Virtual No-Play, In-Play Zones

However, not all virtual world experiments are contained to a single game environment. A few blend virtual and real worlds across digital borders. For example, GamerCoach offers a virtual service by way of live, in-game, video game player coaching and training across gaming brands. The company has over 100 "coaches" registered from the U.S., Canada, Korea and Great Britain.

"The experiment is to see if inexperienced, 40-year-olds and older, video game players on Playstation, XBox, Wii and PC, will accept live in-game training from younger, tech savvy experienced game players," Jim Bonfield, managing partner of GamerCoach, told LinuxInsider. "We are still in Beta but the technology works very well and our proof of concept is happening. We could never offer this in the 'real' world due to geo restrictions."

Play Played Out

There are still other virtual world experiments that ignore the gaming world entirely.

"I conduct research for treatment of phobias, particularly the fear of flying, in a virtual world," Jayme Renee Albin, Ph.D, assistant director at Behavioral Associates told LinuxInsider. Albin's virtual world research has been published and presented at peer review conferences and journals. "It's an amazing technology that allows people to be exposed to environments that normally would be too overwhelming for them to face. It allows for the ability of control and accessibility for repeated exposures," she says. "As long as the subjects are viscerally aroused in the virtual world the treatment can be effective."

Along those same psychological lines, Wesleyan Professor Matt Kurtz led a National Institute of Mental Health-funded study called "A Virtual Reality Apartment as a Measure of Medication Management Skills in Patients With Schizophrenia: A Pilot Study." It was published in the Schizophrenia Bulletin.

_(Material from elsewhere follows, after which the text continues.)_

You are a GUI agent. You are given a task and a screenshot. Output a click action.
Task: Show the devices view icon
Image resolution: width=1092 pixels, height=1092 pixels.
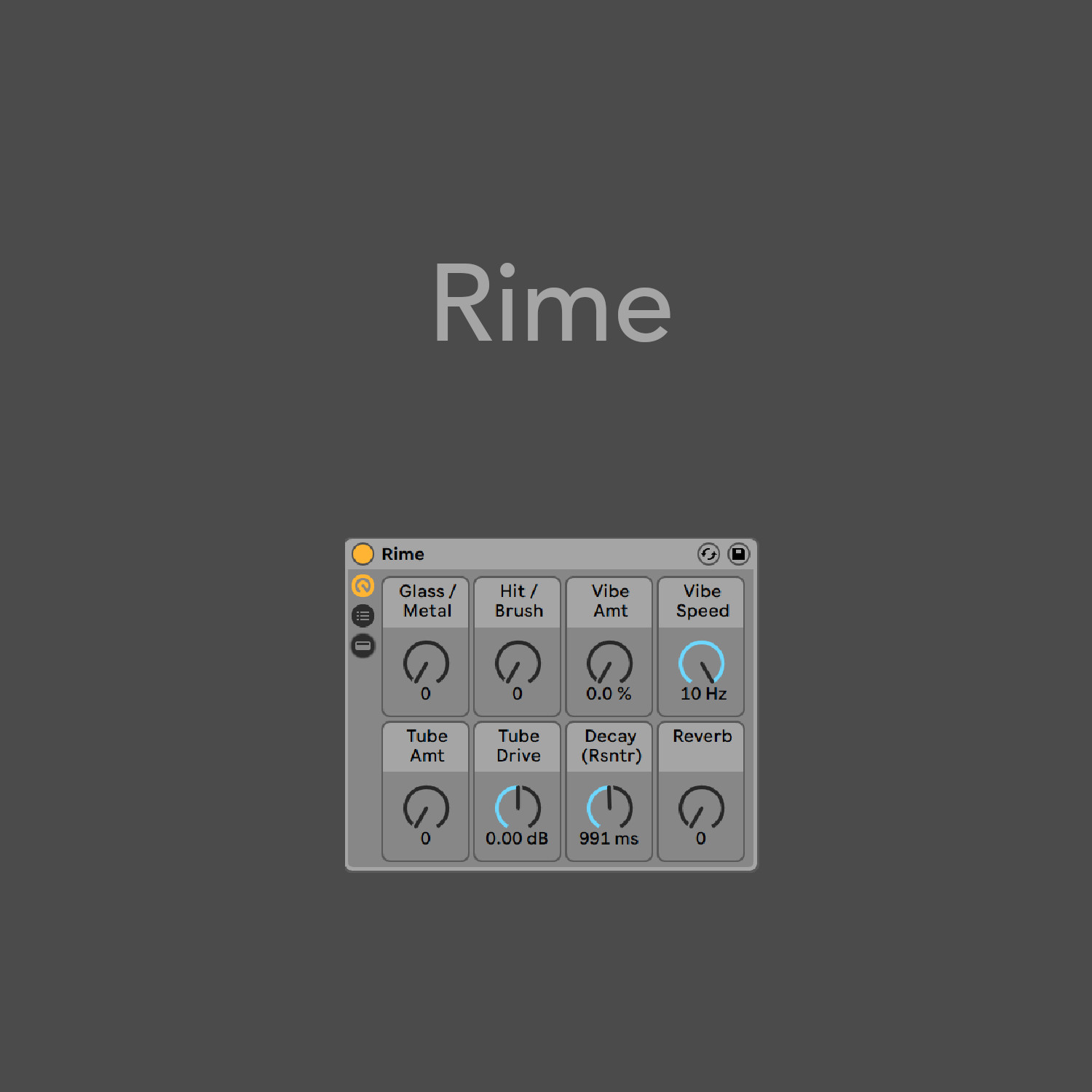point(363,646)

The study simulated a four-room apartment in a virtual reality environment. The virtual reality (VR) tool was created by the researchers to help them learn more about the neurocognitive skills of people with schizophrenia and specifically about their ability to take medications on schedule. Previously, patients were tested using a paper and pencil test, which was limited at best.

The VR tool can be used by clinicians so that they can get an idea of how easy it will be for a client, based on his or her cognitive skills, to remember to take a variety of medications at specific times, Kurtz believes. "It's an interesting melding of technology, research and practical applications," Kurtz told LinuxInsider. Kurtz is also planning a study which will use computer avatars to test emotion recognition in schizophrenia patients.

For the Win (FTW)

In his independent research outside NSF, Bainbridge takes a much more radical viewpoint, that "virtual worlds are prototyping future modes of existence for humanity that may in some cases have nothing to do with traditional modes of being, politics or social structures." For many years he, like Ray Kurzweil and Hans Moravec, has been exploring the possibility of porting human personalities into information systems and using artificial intelligence to grant them a kind of immortality, and indeed "transcendence" of many aspects of current human life.

And therein lies the win: the birth of a new reality, one that blends the imaginable with the touchable, the impossible with the doable; a new reign where mind matters as much -- or more -- than the corporeal. Perhaps, one day, even immortality will be within our reach. A Second Life, indeed.